Mode d’emploi de l’accompagnement juridique d’un projet IoT à destination de l’avocat.

Dans son Livre Blanc, le Cabinet Deroulez partage son savoir-faire au travers de 9 conseils d’actions à mettre en place pour l’avocat chargé de suivre un projet lié aux objets connectés :
- Réaliser un audit juridique de l’environnement de votre projet, dans toutes ses étapes ;
- Dresser une cartographie de l’ensemble des partenaires et sous-traitants ;
- Documenter les usages liés à vos objets connectés ;
- Veiller aux questions d’assurances ;
- Mettre en place des mesures de sécurité adaptées, à renouveler continuellement ;
- Déterminer contractuellement la responsabilité de chacun des acteurs
- Déterminer la dépendance de l’objet connecté par rapport aux technologies nécessaires à son usage (cloud, IoT hub...) ;
- Déterminer juridiquement les fonctionnalités de l’objet connecté et informer conformément les utilisateurs ;
- Déterminer les cas de cyberattaques dans le cadre de l’utilisation de l’objet connecté.

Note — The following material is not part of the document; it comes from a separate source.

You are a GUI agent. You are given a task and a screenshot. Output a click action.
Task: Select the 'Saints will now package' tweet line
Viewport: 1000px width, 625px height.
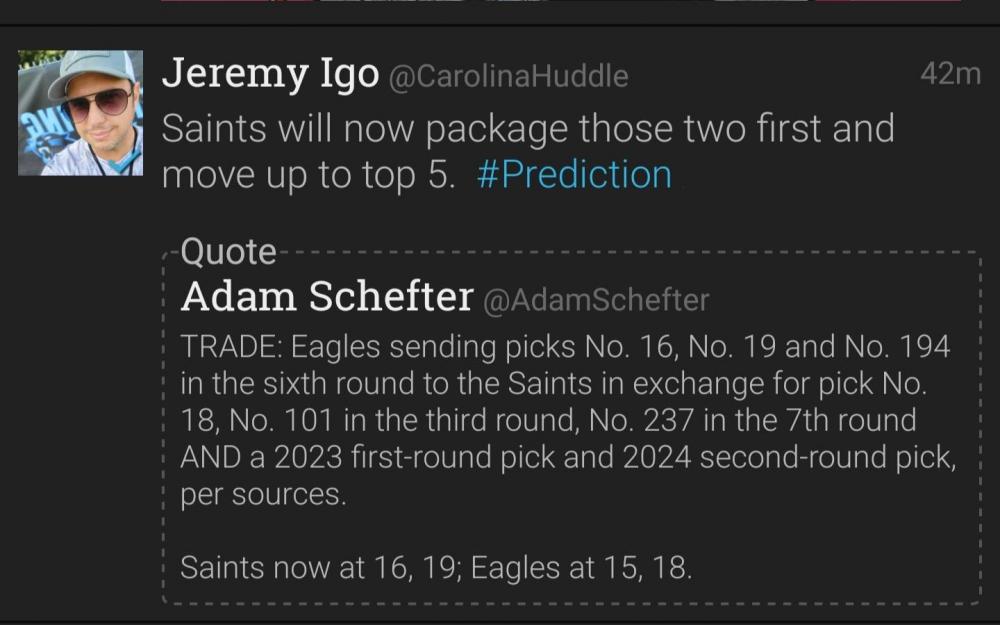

(Cliquez sur l’image pour accéder au livre blanc.)

Plus généralement, l’ensemble de ces préoccupations placent l’avocat au cœur du dispositif, pour préciser les risques au regard du droit de la consommation, du droit pénal ou du droit de la protection des données, afin d’évaluer tous les dispositifs à mettre en place, de l’information des personnes concernées à la gestion des droits ou à la rédaction de la documentation nécessaire.

Nouveau marché potentiel pour les cabinets d’avocats, le développement des objets connectés est ainsi un signal pour développer de nouvelles expertises grâce aux révolutions technologiques en cours et jouer pleinement un rôle de catalyseurs.

Jérôme Deroulez, Avocat aux barreaux de Paris et de Bruxelles; Propos recueillis par Aude Dorange, Rédaction du Village de la Justice.

[2De l’anglais (wear = porter), les wearables sont des technologies « portables » : vêtements dits « intelligents » ou accessoires connectés (textiles, lunettes, montres, bijoux, dispositifs médicaux etc.).